▶ **Short exercise**: Quote the data below word for word, leaving the pictures out of your answer.
★ ★ ★ ★ ★
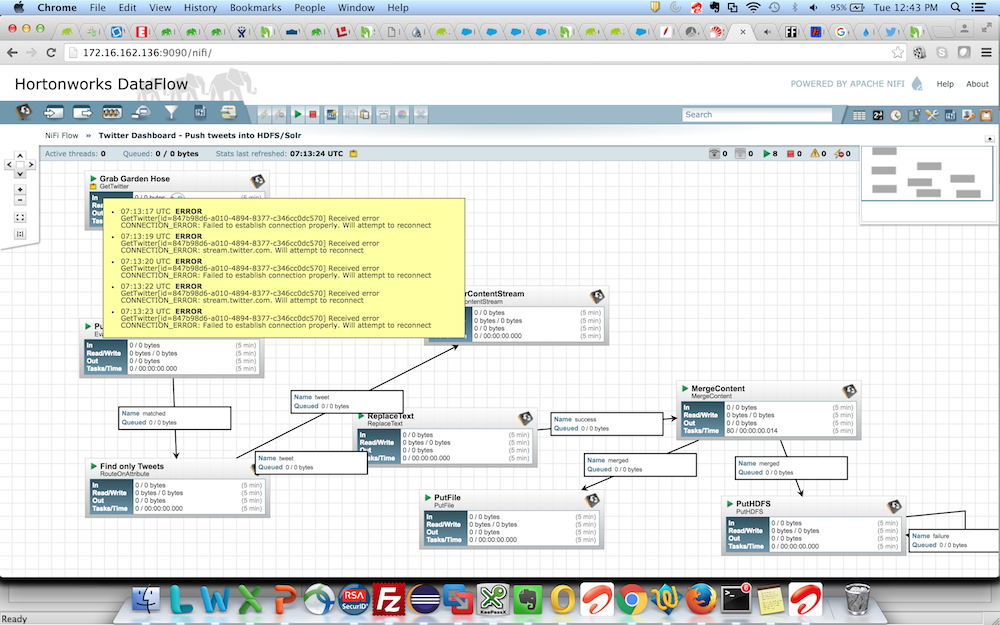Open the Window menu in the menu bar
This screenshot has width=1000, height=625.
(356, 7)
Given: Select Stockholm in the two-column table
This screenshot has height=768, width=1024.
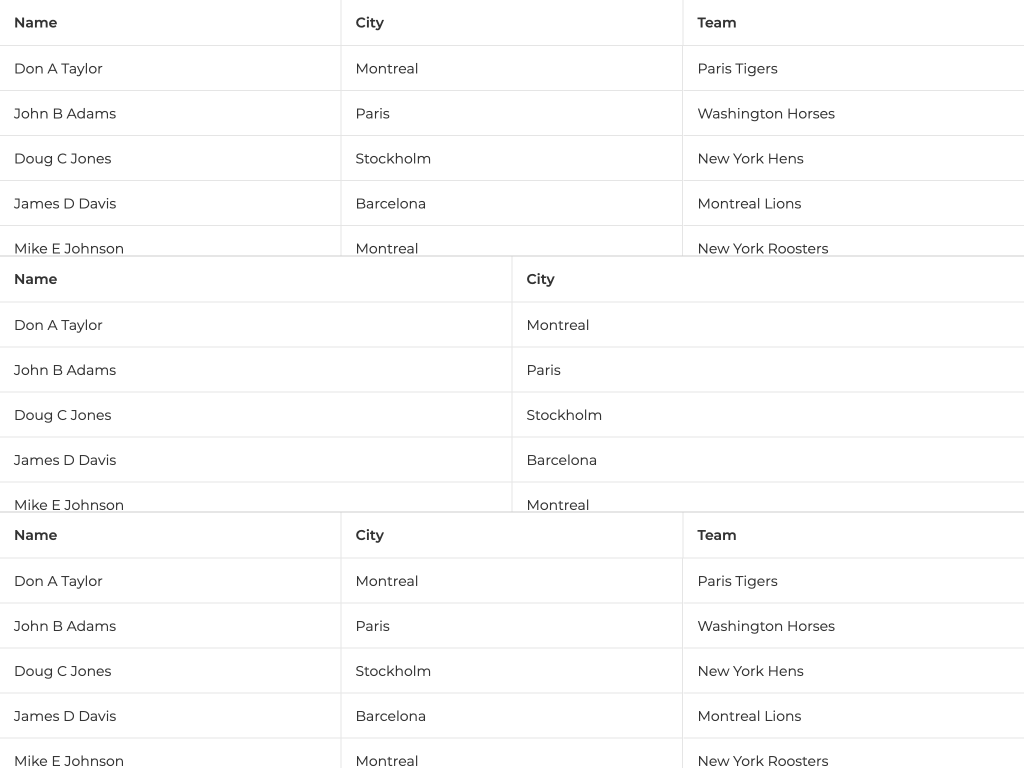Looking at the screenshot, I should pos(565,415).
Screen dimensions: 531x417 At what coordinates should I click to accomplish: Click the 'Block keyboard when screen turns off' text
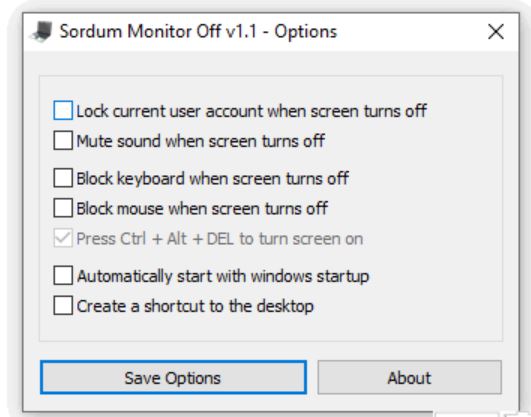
★ ★ ★ ★ ★
▶ **Written solution**:
Open the Window menu in the menu bar
This screenshot has width=1000, height=625.
(356, 7)
Given: Select Stockholm in the two-column table
This screenshot has height=768, width=1024.
Looking at the screenshot, I should pos(565,415).
Screen dimensions: 531x417 At what coordinates should I click to accomplish: Click the 'Block keyboard when screen turns off' text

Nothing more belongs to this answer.